Fixing Social Security
By Phillip Longman

(FORTUNE Magazine) – SOCIAL SECURITY IS A MESS. WITH THE OLDEST babyboomers now four years away from qualifying for benefits, the program faces a shortfall of $12.7 trillion. To close the deficit, the program would need to cut benefits by 27% by the time today's 25-year-olds retire. And yet in this silly season, neither presidential candidate is offering a viable solution: Kerry says he won't touch Social Security; Bush promises an expensive privatization plan that would leave individuals with huge market risks. But there's another way. FORTUNE has learned that a new reform idea is percolating within the Social Security Administration. Nothing's official, but the idea is so good that we're previewing it here to get some public discussion going.

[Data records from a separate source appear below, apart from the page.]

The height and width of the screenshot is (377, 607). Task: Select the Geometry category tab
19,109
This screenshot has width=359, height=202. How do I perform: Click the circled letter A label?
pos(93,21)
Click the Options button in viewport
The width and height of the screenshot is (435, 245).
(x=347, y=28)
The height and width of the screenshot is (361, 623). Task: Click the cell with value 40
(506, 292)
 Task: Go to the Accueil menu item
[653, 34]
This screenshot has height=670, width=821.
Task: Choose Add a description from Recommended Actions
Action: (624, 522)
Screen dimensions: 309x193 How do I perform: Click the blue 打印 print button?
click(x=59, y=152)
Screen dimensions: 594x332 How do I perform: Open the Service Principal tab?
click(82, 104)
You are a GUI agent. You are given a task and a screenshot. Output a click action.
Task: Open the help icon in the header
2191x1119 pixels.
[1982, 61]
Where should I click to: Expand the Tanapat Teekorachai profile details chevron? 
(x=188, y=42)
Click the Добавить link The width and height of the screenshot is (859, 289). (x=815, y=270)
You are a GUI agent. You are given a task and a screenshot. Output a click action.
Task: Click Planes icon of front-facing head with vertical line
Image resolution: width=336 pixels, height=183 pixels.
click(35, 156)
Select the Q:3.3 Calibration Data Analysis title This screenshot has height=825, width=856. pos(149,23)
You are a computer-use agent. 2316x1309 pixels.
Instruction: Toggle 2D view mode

The idea starts with the creation of Early Retirement Accounts. Individuals could put one-sixth of the money they and their employers currently pay to Social Security into 401(k)-like accounts, which they could use to finance retirement beginning at age 62. How would Social Security make up for the loss of revenue? Monthly Social Security benefits would remain what they are today, but the age at which future retirees qualified for them would be delayed. Today you can qualify for early, reduced benefits at age 62; that age would gradually increase to 68. The retirement age for full benefits would be pushed back from 65 to 72. Preliminary analysis by the SSA indicates that the rollback in retirement ages would not only save enough money to fund the Early Retirement Accounts, but also return the system to solvency.

Most privatization plans stipulate that individuals take a 33% cut in their regular benefits and use personal accounts to make up (or exceed) the difference. That provision raises two big objections: What happens if the market tanks as you retire? And what happens if you live to be 115? Either way, you may end up eating dog food. (By contrast, today's system insures individuals not only against market losses but also against the risk of outliving their savings.) Some plans try to overcome market risk by promising a minimal return on personal accounts. But if there is a prolonged bear market, bailing out a whole generation of disappointed savers could easily become more expensive than the current system.

As for people living longer than their savings, privatizers suggest that retirees convert their personal accounts into annuities that will guarantee fixed payments for life. But annuities tend to be inefficient financial vehicles. Insurers have to set premiums high because they know that people who expect a long life will snap annuities up as a hedge against outliving their savings, while people who expect to die soon won't. Compelling everyone to buy annuities at retirement would eliminate that problem, but it would also impose a great burden on terminally ill people who might want to spend down their nest eggs quickly.

The new plan neatly solves these problems. It preserves full benefits for those who need them, the "old old." It leaves individuals exposed to some financial risk, but they bear that risk while they are still relatively young and able to recover. If your Early Retirement Account doesn't perform well enough for you to be able to retire in your early or middle 60s, then you can just work until 68 to qualify for Social Security's early retirement benefit, or until 72 to receive the standard benefit. In that case, you might miss out on some "golden years" of active retirement, but you wouldn't be stranded.

In the event that you're physically unable to work, you could still collect Social Security's Disability Insurance benefits, which would not have to be cut, as they would under most privatization plans. Also, there would be no need to bother with annuities. People would be using their personal accounts to finance only a fixed number of years before they reached eligibility for Social Security benefits.

There are other advantages. For example, the early retirement account might actually persuade people to work longer. Research shows that people with 401(k)s tend to delay retirement. Why? Because the money's theirs. If they don't spend it, they can live higher on the hog later. Also, under this plan, people who continue to work until age 65 wouldn't be sacrificing Social Security benefits as they often do today; instead they would be building up credits for bigger benefits in the future.

Because of Social Security's long-term insolvency, taxes will be raised and benefits cut, one way or another. This plan preserves a valuable government-issued insurance policy against advanced old age--the program's original purpose. But it also allows people who want to retire early a good chance (though not a guarantee) of being able to do so. Given polls showing that more young people believe in UFOs than believe they will ever collect Social Security, that's not a bad political bargain.

PHILLIP LONGMAN, a senior fellow at the New America Foundation, writes frequently about demographic issues. His most recent book is The Empty Cradle: How Falling Birthrates Threaten Global Prosperity.